These were government-backed companies, with the highest rating on account of that. For private companies, any thought of raising money was futile.
Monday was also a day when not a single commercial paper issue took place, both in the private and public space.
"I have never seen this in my life," said a senior bond arranger.
However, after meeting the finance minister, the chairman of Life Insurance Corporation (LIC) said on Tuesday morning IL&FS would not be allowed to fall. Soon enough, Nabha Power, Gruh Power, Aditya Birla Finance and Aditya Birla Capital raised two months' money at 8-9.10 per cent. The confidence in the market seemed to have started returning.
But still, there is suspicion in the air.
A public sector undertaking raises two kinds of bonds, one for itself and another on behalf of the government. Generally, the market doesn't differentiate much between them because both are linked to the government.
But now, even for PSUs, holders are trying to replace the standalone ones with "government-serviced" papers. In the past one week, "government-serviced" papers are selling at a premium in the secondary markets.
With IL&FS, an AAA-rated firm not so long ago, defaulting for the fifth time, the bond market is rattled. NBFC stocks, led by DHFL Ltd, again bled on Tuesday. And barring a few, not many are willing to invest in this liquidity-deficit market.
Turbulence started after DSP MF tried to sell DHFL papers at a deep discount. There were hardly any buyers. The stock fell more than 60 per cent but recovered in the next trading session after the company clarified that it had enough liquidity. It again fell on Tuesday over 30 per cent.
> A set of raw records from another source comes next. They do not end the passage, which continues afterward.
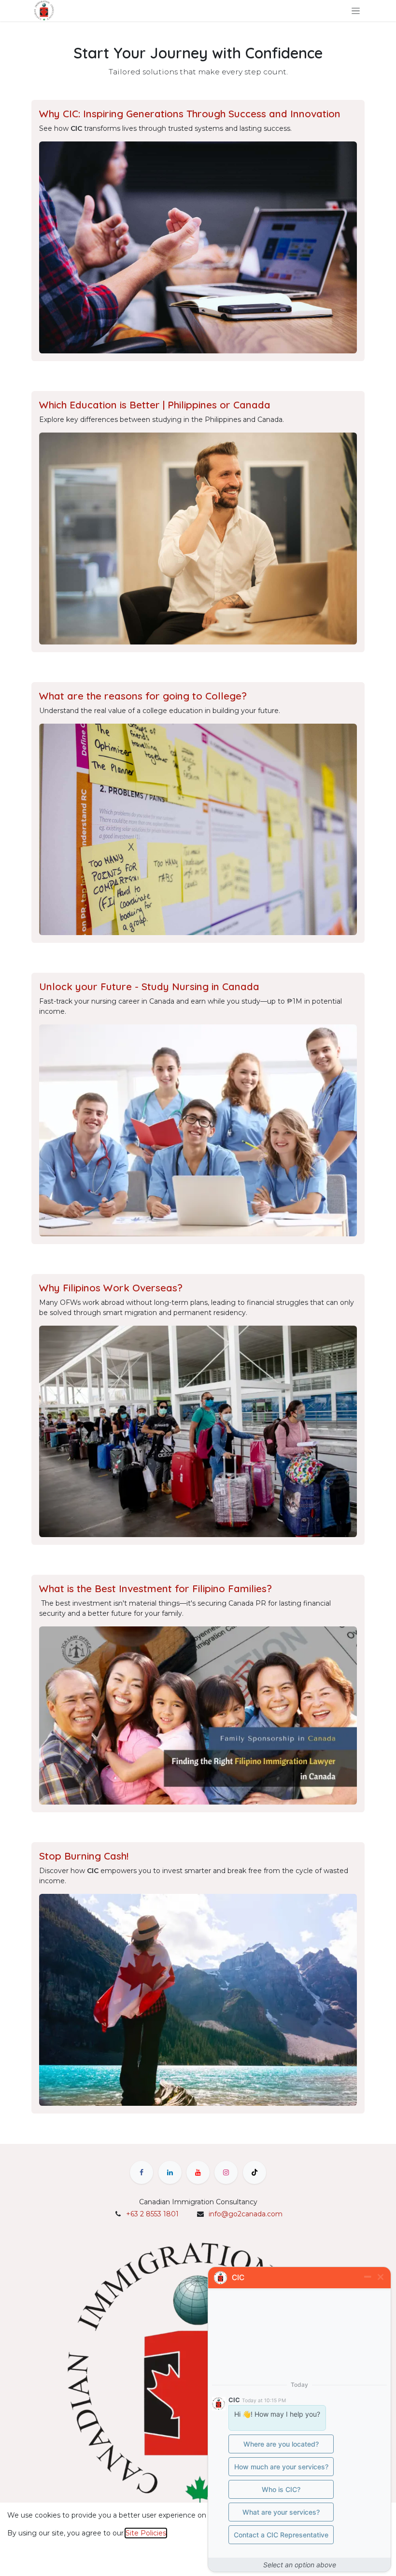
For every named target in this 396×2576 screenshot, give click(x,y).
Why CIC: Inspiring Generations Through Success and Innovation (189, 113)
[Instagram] (226, 2172)
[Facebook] (141, 2172)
"The liquidity issue has turned into a confidence issue," said Ramkamal Samanta, vice-president, investments, Star Union Dai-Ichi Life Insurance. "However, a coordinated effort by the regulators and the government can prevent the confidence issue from becoming a solvency issue," Samanta said.
Just a wicket keeper
Fund managers say the IL&FS default will not snowball into a major contagion. But people would prefer to sit on their cash just yet.
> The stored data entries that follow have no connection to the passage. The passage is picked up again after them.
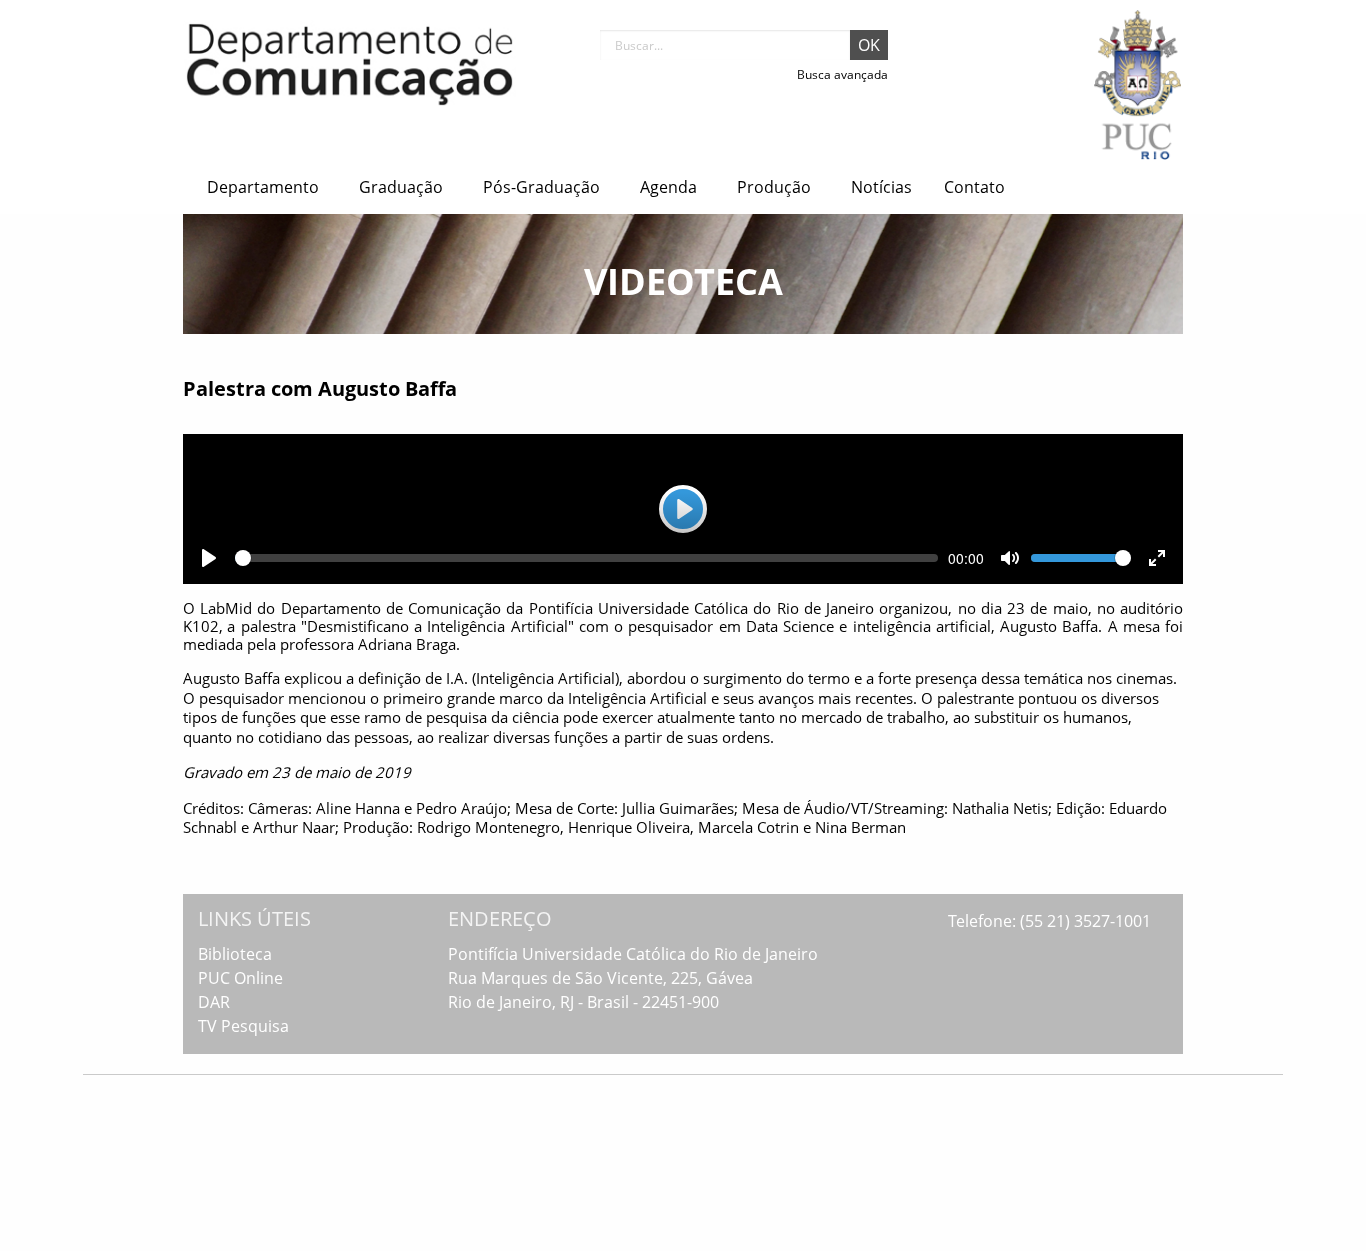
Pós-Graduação (541, 187)
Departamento (263, 187)
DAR (214, 1002)
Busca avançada (842, 74)
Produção (774, 187)
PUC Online (240, 978)
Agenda (668, 187)
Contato (974, 187)
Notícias (881, 187)
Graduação (401, 187)
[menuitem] (267, 187)
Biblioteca (235, 954)
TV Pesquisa (243, 1026)
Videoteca (683, 281)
"A fund manager is like a wicket keeper. No matter how many catches you take, just one miss and you are to be blamed for the defeat," said a debt fund manager.
"I know the good companies are not going to default. But I am not the one who would give them my money first," said the manager.
Why such a state
"Most fund managers have been cautious about IL&FS for years now, and their exposure to it is much lower than that of banks and other asset managers," said Ananth Narayan, associate professor (finance) at the SP Jain Institute of Management & Research.
Narayan quoted the Sebi data that show 90 per cent of corporate bond issuances in FY18 were rated AA or better. He agreed that the rapid downgrade of IL&FS from AAA to AA+ to BB to D, all in a matter of days, highlighted the need for review and introspection of the ratings process.
The market also blames the Reserve Bank of India (RBI) and the government and their lacklustre communication skills.
Knowing liquidity will dry up in September, the RBI did not provide adequate liquidity in the system. Only after the interbank market fell short of Rs 1.3 trillion did the RBI come up with its announcement of buying bonds from the secondary market.
Secondly, the RBI's drive to shake up private sector bank boards, and keeping mum about it, has made the market suspicious. The market is scared that there is a bad debt surprise waiting to be revealed in private sector banks. The chief executive officers of Axis Bank and YES Bank will be replaced despite the shareholders approving their re-appointment.
The five measures to shore up the rupee were so weak that the markets
discounted the government's intention to fight the battle.
The RBI was silent all along except for a one-line notification on Sunday that it, along with the capital markets
regulator, was keeping a watch.
"It should not be a contagion but it depends how authorities handle it," said Narayan.